Macro Outlook Mar 2022


Through the lens of lagged economic data, we see a picture of an economy with a tight labor environment, high consumer demand and a strong housing market. Not too many data releases last over the last month, but there was enough confirmation for the FED to begin rate hikes as expected. FED balance sheet growth has already slowed despite “the” balance sheet reduction not officially having started. We have a glimpse of current events through sentiment surveys, with both businesses and households expecting worsening economic conditions on the headwinds of inflation and geopolitical turmoil. Longer run potential effects surrounding the localization of supply chains and the “end of globabilization” would certainly be a damper on growth. However, competitive market forces shouldn’t be ignored. Similarly, concerns of an inevitable hard landing from combating inflation is mostly speculative from a data standpoint at the moment. Most concerning would be the high levels of indebtedness, from households to corporations. Coupled with diverging economic conditions between different social classes. Wage growth will be an essential metric of things to come.

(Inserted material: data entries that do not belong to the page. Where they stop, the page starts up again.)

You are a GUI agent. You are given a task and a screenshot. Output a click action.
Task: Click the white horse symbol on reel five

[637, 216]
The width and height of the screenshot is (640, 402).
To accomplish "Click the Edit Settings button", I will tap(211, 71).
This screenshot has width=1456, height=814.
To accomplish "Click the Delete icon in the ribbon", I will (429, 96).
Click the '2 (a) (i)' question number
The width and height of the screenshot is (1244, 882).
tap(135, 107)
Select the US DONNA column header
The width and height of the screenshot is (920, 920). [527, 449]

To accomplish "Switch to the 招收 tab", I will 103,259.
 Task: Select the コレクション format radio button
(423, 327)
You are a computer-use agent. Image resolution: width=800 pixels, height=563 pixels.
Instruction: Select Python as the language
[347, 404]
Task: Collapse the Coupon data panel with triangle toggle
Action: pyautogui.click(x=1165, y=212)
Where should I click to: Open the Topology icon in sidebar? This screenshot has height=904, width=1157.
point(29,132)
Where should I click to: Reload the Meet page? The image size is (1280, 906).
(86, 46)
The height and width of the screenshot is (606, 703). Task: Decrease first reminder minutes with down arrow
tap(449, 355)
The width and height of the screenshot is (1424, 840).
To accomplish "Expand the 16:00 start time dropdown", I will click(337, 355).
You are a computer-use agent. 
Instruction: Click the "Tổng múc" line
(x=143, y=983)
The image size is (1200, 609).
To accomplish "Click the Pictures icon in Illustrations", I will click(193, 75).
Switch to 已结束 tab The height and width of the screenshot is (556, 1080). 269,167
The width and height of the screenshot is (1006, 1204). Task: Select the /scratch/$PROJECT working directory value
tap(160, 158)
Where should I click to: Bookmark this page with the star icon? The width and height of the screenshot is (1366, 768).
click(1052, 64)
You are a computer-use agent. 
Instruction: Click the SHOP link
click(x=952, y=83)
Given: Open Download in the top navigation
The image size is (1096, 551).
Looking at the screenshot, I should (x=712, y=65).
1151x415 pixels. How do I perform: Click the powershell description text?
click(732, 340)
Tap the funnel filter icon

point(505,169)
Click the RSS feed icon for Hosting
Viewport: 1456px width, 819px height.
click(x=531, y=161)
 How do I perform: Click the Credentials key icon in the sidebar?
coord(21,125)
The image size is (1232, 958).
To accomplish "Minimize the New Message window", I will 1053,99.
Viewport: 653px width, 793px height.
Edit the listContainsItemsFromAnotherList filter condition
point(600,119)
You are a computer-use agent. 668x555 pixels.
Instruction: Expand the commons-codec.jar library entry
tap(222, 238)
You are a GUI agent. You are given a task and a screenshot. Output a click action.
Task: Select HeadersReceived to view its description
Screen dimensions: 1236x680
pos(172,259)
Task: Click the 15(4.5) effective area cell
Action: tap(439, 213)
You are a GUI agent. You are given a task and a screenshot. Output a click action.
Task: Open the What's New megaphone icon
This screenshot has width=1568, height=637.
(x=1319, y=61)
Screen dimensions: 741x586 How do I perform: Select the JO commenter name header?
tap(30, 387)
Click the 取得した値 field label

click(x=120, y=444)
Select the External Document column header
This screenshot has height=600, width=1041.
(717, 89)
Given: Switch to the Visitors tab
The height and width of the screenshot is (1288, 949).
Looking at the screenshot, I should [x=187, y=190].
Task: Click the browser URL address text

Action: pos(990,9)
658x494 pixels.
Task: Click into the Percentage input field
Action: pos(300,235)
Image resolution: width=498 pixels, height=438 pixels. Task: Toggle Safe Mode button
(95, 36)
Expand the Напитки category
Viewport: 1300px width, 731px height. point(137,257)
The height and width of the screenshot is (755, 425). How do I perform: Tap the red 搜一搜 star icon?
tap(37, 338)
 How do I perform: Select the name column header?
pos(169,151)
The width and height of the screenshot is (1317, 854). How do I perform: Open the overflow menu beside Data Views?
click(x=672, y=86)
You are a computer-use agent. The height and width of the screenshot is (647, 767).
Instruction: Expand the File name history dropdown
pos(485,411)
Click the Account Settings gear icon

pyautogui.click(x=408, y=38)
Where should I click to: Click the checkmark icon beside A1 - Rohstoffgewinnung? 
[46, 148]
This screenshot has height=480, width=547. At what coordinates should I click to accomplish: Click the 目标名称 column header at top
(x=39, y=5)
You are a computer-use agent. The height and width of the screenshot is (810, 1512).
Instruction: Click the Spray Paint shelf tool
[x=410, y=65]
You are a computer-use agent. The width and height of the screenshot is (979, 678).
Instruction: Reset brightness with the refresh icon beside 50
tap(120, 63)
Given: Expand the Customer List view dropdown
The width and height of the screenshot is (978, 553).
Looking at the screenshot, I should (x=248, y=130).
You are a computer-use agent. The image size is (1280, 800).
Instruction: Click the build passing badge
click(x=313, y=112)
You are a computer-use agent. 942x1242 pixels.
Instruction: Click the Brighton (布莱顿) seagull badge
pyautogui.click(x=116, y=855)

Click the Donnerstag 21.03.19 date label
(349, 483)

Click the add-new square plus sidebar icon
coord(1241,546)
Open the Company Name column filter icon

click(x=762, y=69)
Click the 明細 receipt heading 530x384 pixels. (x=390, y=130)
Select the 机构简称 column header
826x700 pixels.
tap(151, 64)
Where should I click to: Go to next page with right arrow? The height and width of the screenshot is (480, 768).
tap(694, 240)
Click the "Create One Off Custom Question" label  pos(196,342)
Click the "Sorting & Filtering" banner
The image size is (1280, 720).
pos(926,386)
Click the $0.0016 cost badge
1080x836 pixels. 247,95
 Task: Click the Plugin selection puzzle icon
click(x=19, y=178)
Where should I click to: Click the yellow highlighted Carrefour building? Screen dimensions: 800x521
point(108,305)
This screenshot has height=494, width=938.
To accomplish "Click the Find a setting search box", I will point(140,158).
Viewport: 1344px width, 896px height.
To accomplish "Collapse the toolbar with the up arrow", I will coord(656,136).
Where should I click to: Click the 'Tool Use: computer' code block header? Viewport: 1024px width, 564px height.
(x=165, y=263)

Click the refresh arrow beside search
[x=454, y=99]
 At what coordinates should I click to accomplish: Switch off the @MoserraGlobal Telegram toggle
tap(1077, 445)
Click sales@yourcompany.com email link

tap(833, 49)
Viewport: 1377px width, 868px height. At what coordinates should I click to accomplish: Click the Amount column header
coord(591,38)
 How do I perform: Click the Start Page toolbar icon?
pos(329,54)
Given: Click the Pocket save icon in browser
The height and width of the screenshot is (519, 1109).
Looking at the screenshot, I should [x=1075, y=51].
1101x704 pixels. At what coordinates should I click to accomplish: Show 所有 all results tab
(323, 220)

Individuals and Households

Consumer loans data releases show an increase in debt levels. The trend in short term credit debt levels could be concerning. The sharp increase post-2008 recession calls into question whether subsistence requires credit facilities for most Americans today, or whether low financing rates were an attractive proposition in the last decade. Mortgage debt increases into pre-pandemic levels, revolving loans continue their decline since the 2008 housing bubble.

Housing supply growth stalls from last fall’s peak, though could be seasonal as opposed to trend. Existing home sales decline, may be seasonal as well. Current homeownership levels remain unchanged, equity continues to build for homeowners. Construction spending and material sales truck along. Price inflation in the average sales price of new homes shows renewed strength.

Employment level data shows further improvements as total nonfarm payrolls grow to pre-pandemic levels. Initial claims have normalized. Growth in self-employment slows, though this could be from a shift to more stable traditional jobs. Unemployment at 3.8% is another positive sign. Average weeks unemployed does rise in last release, though the trend is still towards normalization. Employees are still enjoying the increased mobility as job leavers continue to outpace job losers. Wage growth stalls on latest release however.

Household cash levels still high, though demand deposits dip in latest release. Total net worth still rising. Investment levels continued to rise as well.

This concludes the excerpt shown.